The former CEO of van Eyk Research, Mark Peter Thomas, has been sentenced to one year and three months’ imprisonment, to be served by way of an intensive correction order, for using his position as a director dishonestly with the intention of directly or indirectly obtaining an advantage for himself.
ASIC said that Mr Thomas dishonestly used his position as director of New Zealand-based van Eyk Research subsidiary Blueprint Investment Management, by recommending and facilitating Blueprint investing nearly $5 million in a separate fund, the Wholesale Enhanced Income Fund.
The funds were then loaned to another company, TAA Melbourne, to purchase an interest in van Eyk Research, of which Mr Thomas was also CEO.
“By doing this, Mr Thomas used his position as a director dishonestly with the intention of directly or indirectly gaining an advantage for himself,” the corporate regulator said.

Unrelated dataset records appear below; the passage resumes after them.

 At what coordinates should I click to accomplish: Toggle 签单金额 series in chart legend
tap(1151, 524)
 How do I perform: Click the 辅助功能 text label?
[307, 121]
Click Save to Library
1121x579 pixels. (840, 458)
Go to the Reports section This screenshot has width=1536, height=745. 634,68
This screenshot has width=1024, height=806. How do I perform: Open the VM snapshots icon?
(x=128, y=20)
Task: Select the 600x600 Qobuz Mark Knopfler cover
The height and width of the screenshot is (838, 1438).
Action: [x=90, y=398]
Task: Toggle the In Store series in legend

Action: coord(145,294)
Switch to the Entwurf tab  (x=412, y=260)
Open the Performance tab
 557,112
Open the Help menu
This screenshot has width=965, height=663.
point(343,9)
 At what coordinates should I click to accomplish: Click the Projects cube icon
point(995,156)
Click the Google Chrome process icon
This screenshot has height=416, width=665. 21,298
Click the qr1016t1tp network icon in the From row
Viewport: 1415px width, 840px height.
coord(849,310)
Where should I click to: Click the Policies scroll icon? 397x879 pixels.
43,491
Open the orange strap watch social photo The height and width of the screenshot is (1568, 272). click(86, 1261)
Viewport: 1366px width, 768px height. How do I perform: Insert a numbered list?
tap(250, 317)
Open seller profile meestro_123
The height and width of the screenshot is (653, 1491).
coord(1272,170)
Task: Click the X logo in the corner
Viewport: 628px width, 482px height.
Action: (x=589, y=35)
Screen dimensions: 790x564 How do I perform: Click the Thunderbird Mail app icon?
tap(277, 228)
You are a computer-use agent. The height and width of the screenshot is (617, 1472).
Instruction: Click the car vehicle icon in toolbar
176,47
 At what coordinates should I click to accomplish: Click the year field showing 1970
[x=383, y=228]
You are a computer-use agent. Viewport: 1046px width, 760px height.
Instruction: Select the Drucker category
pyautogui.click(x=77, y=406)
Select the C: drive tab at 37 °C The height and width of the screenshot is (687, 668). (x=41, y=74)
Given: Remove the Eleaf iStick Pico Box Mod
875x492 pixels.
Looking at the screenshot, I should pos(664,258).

“These transactions prevented a third party from gaining control of van Eyk Research, ensuring that Mr Thomas was able to remain as CEO and Chief Investment Officer of van Eyk Research.”
In sentencing Mr Thomas, Judge Bourke described his conduct as “complex and sophisticated” and noted that Mr Thomas “breached his position of trust and responsibility”.
The judge also observed that, although there was no investor loss, Mr Thomas “exposed managed funds to risk”.
Mr Thomas’ guilty plea, the loss of his career in financial services, and the fact that as a result of his conviction he will be banned from managing a corporation for five years, were taken into consideration.
As part of his sentence, Mr Thomas was ordered to complete 250 hours of community service.